Posted 26 March 2012 - 12:46 PM
It's been linked to cancer prevention and even reversal. I am wondering what effect it may have on acne.
If anyone has any insight please enlighten me.
Posted 26 March 2012 - 03:13 PM
Clear for almost 1 year & in control of my acne, although due to some hyperpigmentation, I believed I was still breaking out. In fact, I thought I had just cleared up a few months ago, but after realizing my "breakouts" were simply scarring I also realized I was technically clear for much longer than I thought. Rare breakouts only whenever I get lazy with my diet.
The Cure for Acne:
-Avoid the Acne Trifecta: Soy, Gluten, and Dairy like the plague.
-Eat a Low-GI diet and avoid Sugar.
-Eat lots of protein and healthy fats (ANTIBIOTIC FREE/NO HORMONES ADDED/FREE RANGE/HUMANELY SLAUGHTERED)
-Get lots of green vegetables and sunshine.
-Supplement whenever possible. Due to how much we've ruined food in the past 60 years, the amount of nutrients found in food nowadays is lower than it was decades ago.
-Exercise, get sunshine, and avoid stressful situations.
-Don't fear food. Go out & eat. It's not good for the skin, but it's good for the soul.
Posted 29 March 2012 - 09:26 AM
I call it a vitamin, because if the multitude of anecdotal stories are to be believed, Amygdalin is a necessary substance in small quantities for healthy body function.

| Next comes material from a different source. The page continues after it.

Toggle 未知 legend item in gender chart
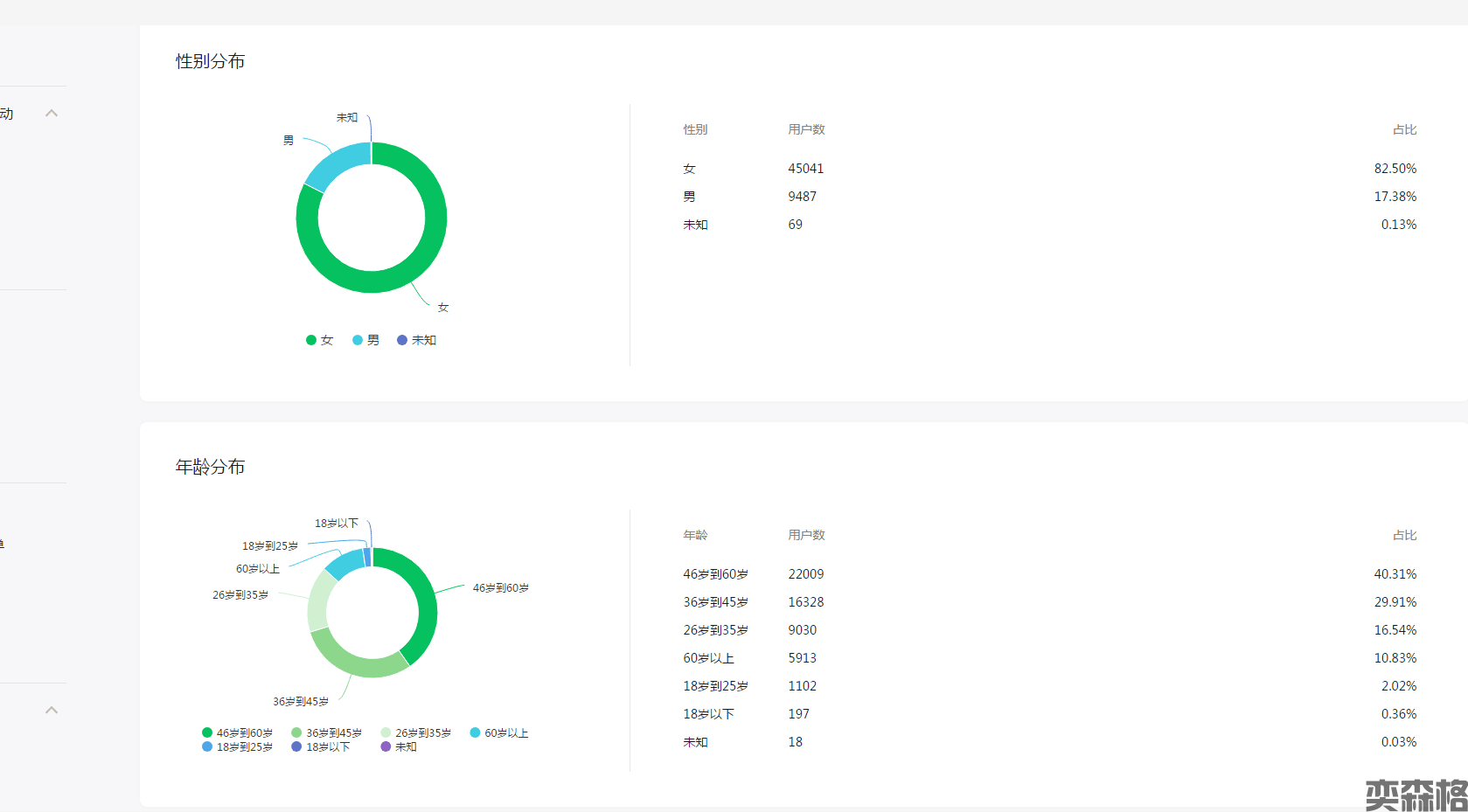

However, the point of this post was asking for firsthand experience with supplementation of Amygdalin from members of acne.org, which I consider a most credible source on the whole. I want firsthand stories so I can formulate my own opinions before considering such a treatment for myself.
Posted 08 April 2012 - 11:44 AM
B17 is cyanide. It's not a vitamin. there's no such thing as Vitamin B17. If you want to consume cyanide for some reason, I won't stop you, but at least know what you're putting in your body.
Also, just so people aren't scared off by this statement. I'd like to quote something from the National Cancer Institutes' own website on the saftey of "B17"
Findings from only 2 clinical trials with laetrile have been published. These trials, sponsored by NCI, were done in the late 1970s and early 1980s, and did not include a control group for comparison.
The following has been reported from these 2 clinical trials about the use of laetrile in patients with cancer:
The first trial, a phase I study, tested doses, schedules, and ways to give amygdalin in 6 cancer patients. Researchers found that amygdalin caused very few side effects when given by mouth or intravenously. Two patients who ate raw almonds while taking amygdalin, however, developed symptoms of cyanide poisoning.